For our final guest presentation of Internet for Educators, we were Zoomed in with Dr. Alec Couros, who certainly had a lot to show and tell us.

For one, Dr. Couros has a problem: people keep using his picture to scam other people. Specifically, they use it for online romance scams, even using elaborate Photoshopping to fake passports and other identification papers as "proof" of who they are.

Why Dr. Couros' face in particular has proven so useful for these purposes is unknown, but it must feel odd to be involved in the constant stream of criminal behaviour flowing through the Internet, however tangentially and without consent.

Dr. Couros' presentation was, in fact, something of a parade of horrors. He showed off technology that can almost seamlessly co-opt somebody's appearance and create very convincing fakes, such as a sort of digital "mask" that can have face mapped to it, creating a digital doppelgänger of the target. This is taken to extremes when pornographic films are made "starring" well known actresses, whose appearances have been re-created digitally from the thousands of photographs that exist of any celebrity of note. As Dr. Couros pointed out, imagine if these companies did the same thing to a selfie-obsessed teenager.

Adobe is also deep in development of "Voco", a voice-editing program that promises to be a Photoshop for the human voice, though it so far has not released it, and maybe they never will. Of course, other software of similar function will emerge in time, and there's no going back once it's out there. This kind of technology seems to be being pursued without any thought of repercussions or ethics, which has, admittedly, never really been a concern of technological development anyways.

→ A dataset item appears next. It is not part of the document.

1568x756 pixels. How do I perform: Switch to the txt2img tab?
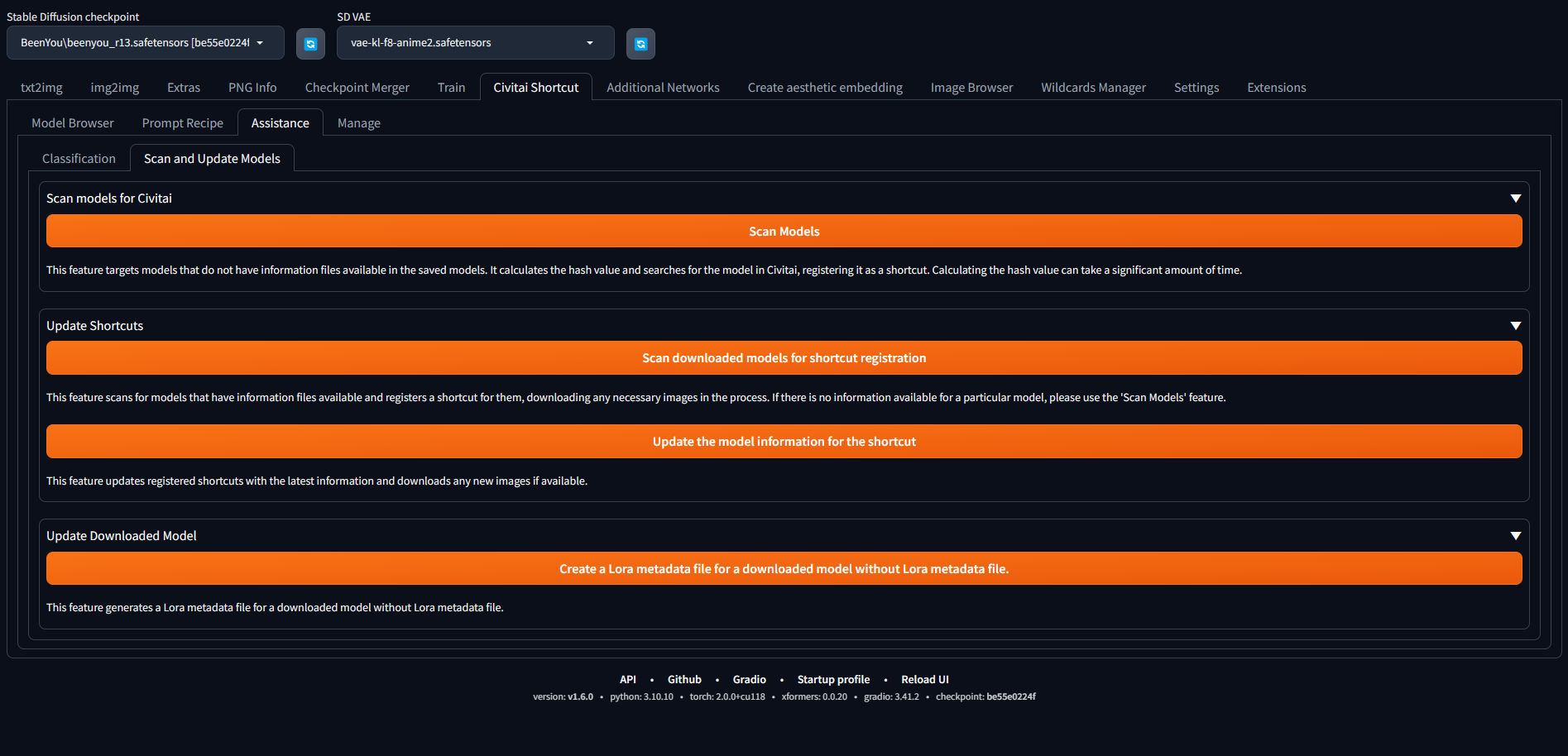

But maybe it's time it was. The mass paranoia about the nature of reality inherent to a lot of the dystopic science fiction I read as a teenager seems to be creeping in to modern life a bit more every year, and I frankly don't want to live in that world.

While Dr. Couros made a great point about how we need to educate kids in how to spot fakes, I think we, as teachers, have another duty, which is to instil some kind of ethical thinking into our students. After all, they are the future software designers, engineers, and policy makers who will shape the world to come, and I think they need to think about consequences before they open the millions of Pandora's Boxes they'll create.